> _RECORDS FOR PROCESSING_:
:::::
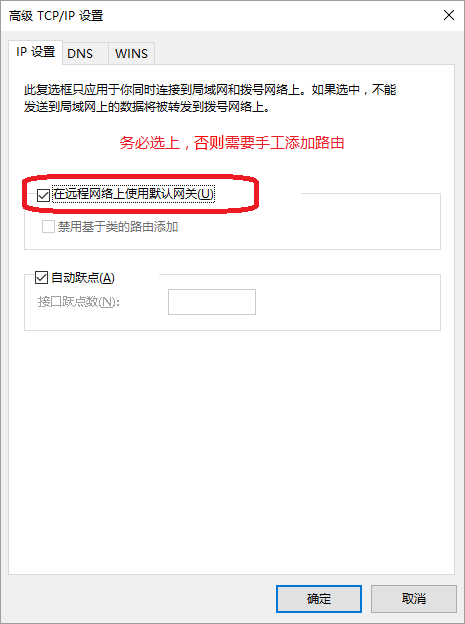Focus the 接口跃点数 input field
The height and width of the screenshot is (624, 465).
[x=212, y=302]
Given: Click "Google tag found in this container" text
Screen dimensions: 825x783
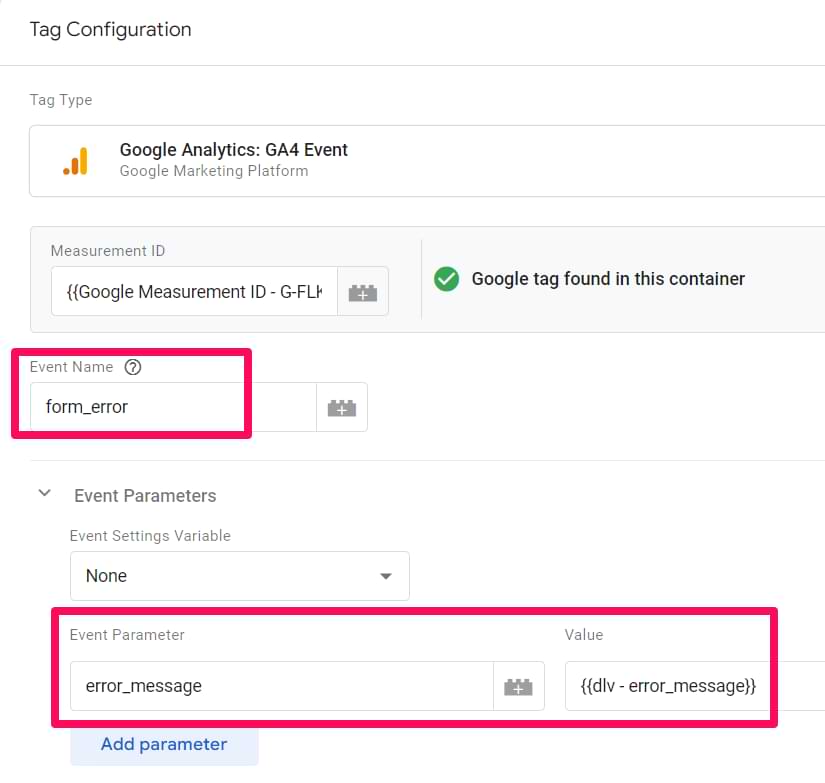Looking at the screenshot, I should 608,279.
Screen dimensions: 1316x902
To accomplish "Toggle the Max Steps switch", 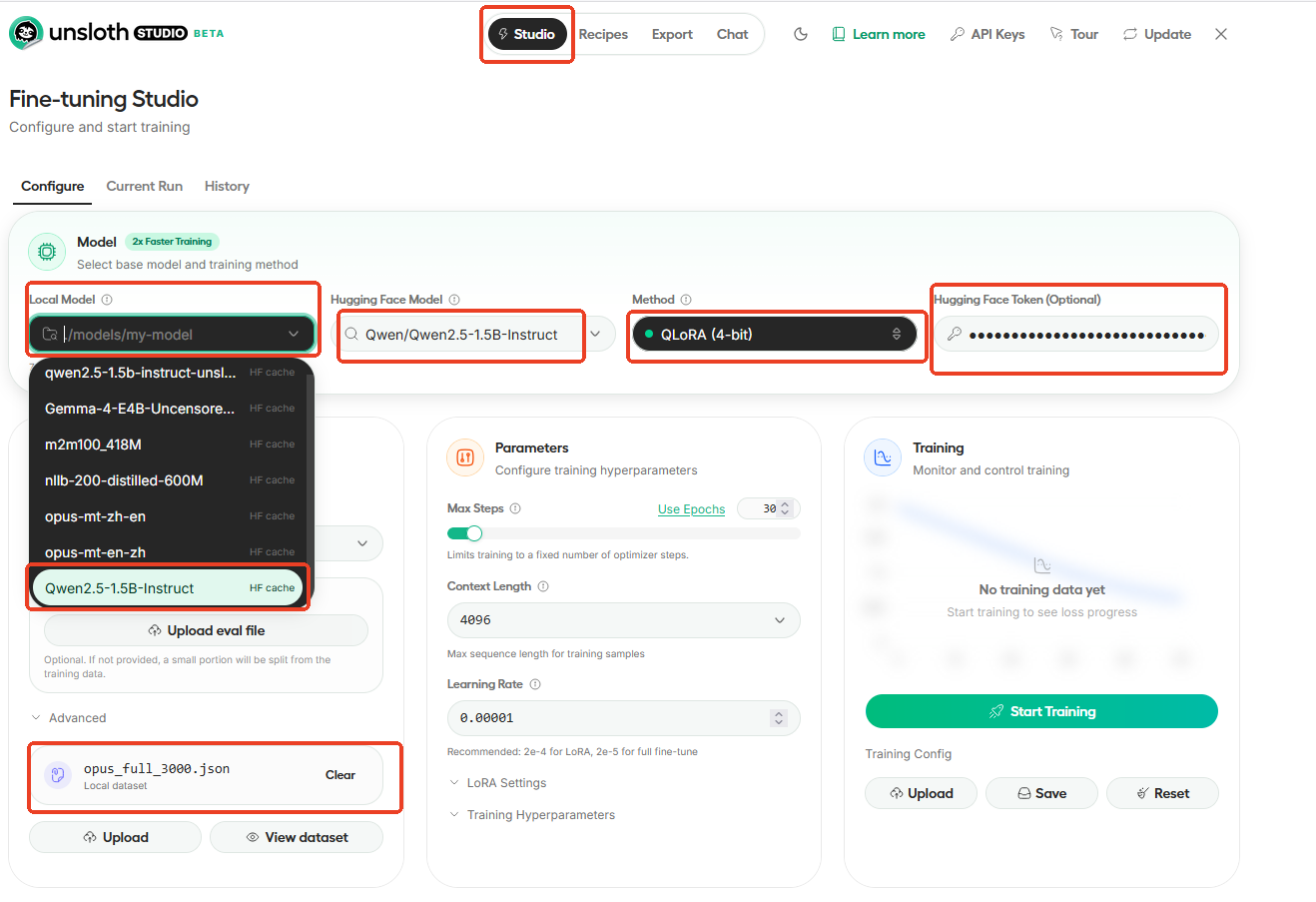I will point(465,533).
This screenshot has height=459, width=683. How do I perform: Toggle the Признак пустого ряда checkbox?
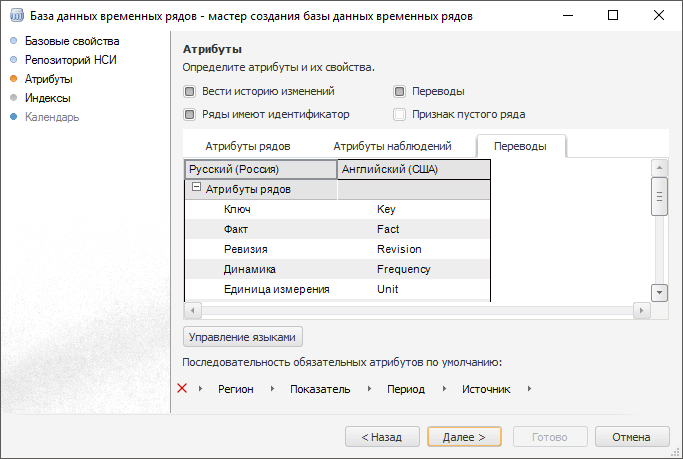point(400,114)
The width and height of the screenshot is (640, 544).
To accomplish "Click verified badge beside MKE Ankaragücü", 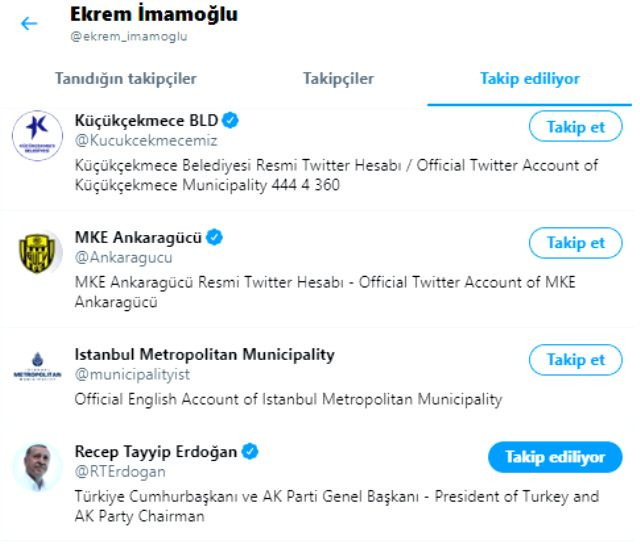I will [x=214, y=237].
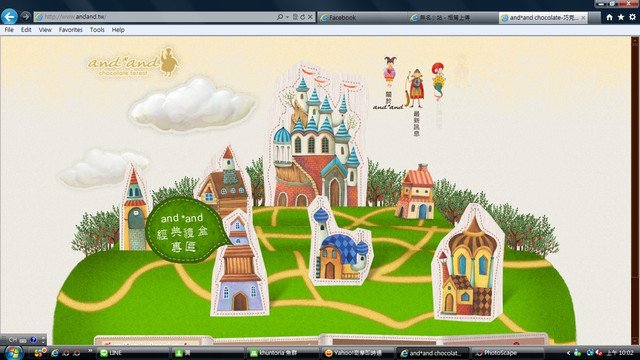This screenshot has width=640, height=360.
Task: Open the Tools menu
Action: point(97,30)
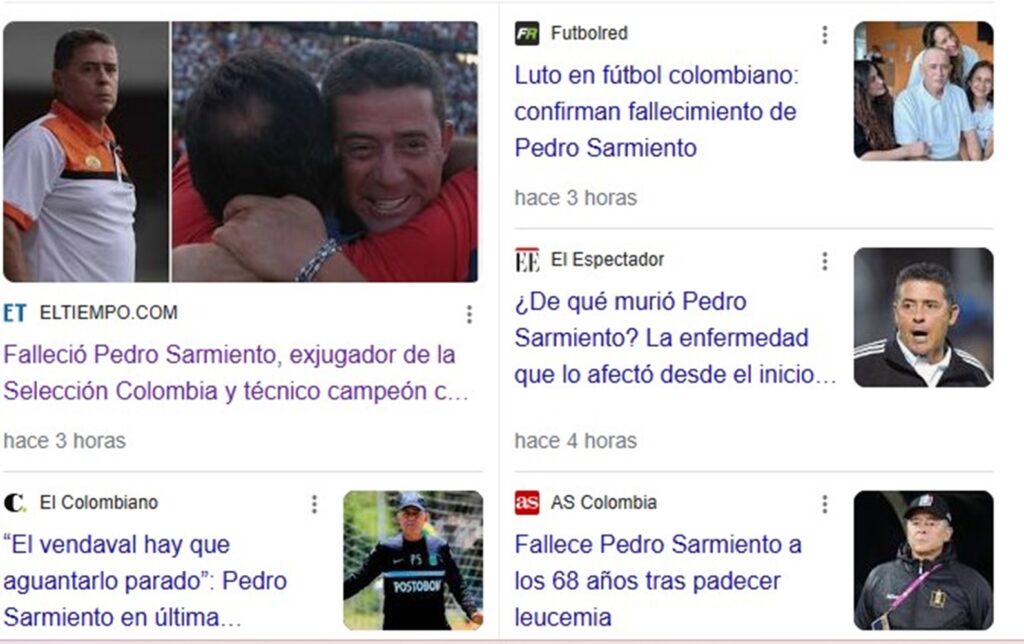Open headline 'El vendaval hay que aguantarlo parado'
The height and width of the screenshot is (644, 1024).
145,581
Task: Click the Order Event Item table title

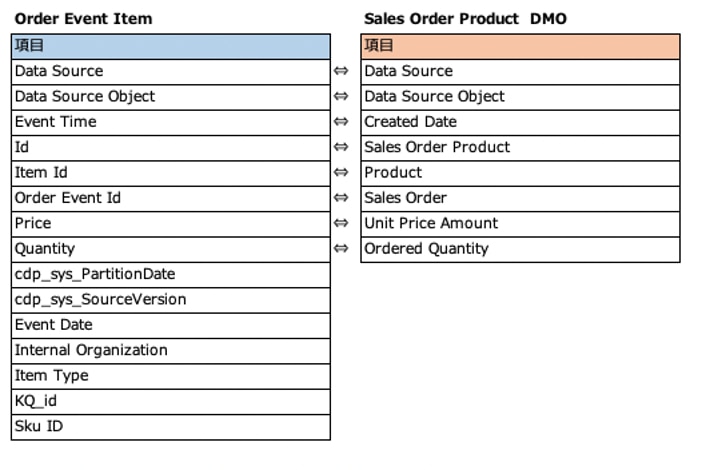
:::::
> _EXERCISE OBJECTIVE_: Turn the lines of the data above into a JSON list of strings, one per line, from the top of the data down to and including the line with "Looking at the screenshot, I should 608,279.". Skip blank lines and leave out the pictures.

> _ANSWER TO THE TASK_:
[
  "Focus the 接口跃点数 input field",
  "The height and width of the screenshot is (624, 465).",
  "[x=212, y=302]",
  "Given: Click \"Google tag found in this container\" text",
  "Screen dimensions: 825x783",
  "Looking at the screenshot, I should 608,279."
]